Segment Open

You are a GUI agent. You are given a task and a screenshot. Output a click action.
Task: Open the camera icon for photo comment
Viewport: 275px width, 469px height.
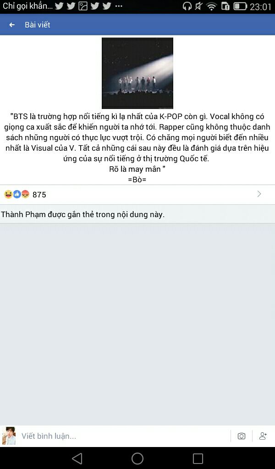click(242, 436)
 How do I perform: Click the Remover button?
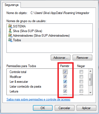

Segment Closed
Segment Open

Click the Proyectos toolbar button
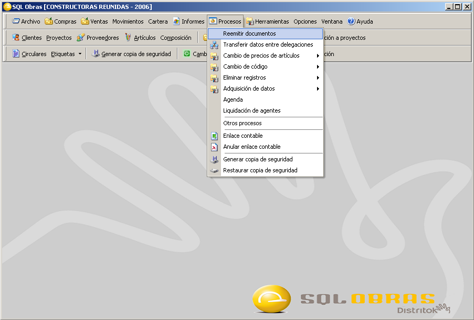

Segment Closed

- PROMPT
Working from the entries above, reproduce exactly and only the lines beginning with the line that has "Viewport: 275px width, 469px height." and ending with the line that has "How do I perform: Click the Remover button?"; omit all pictures.

- SOLUTION TO THE EXERCISE
Viewport: 275px width, 469px height.
click(242, 436)
 How do I perform: Click the Remover button?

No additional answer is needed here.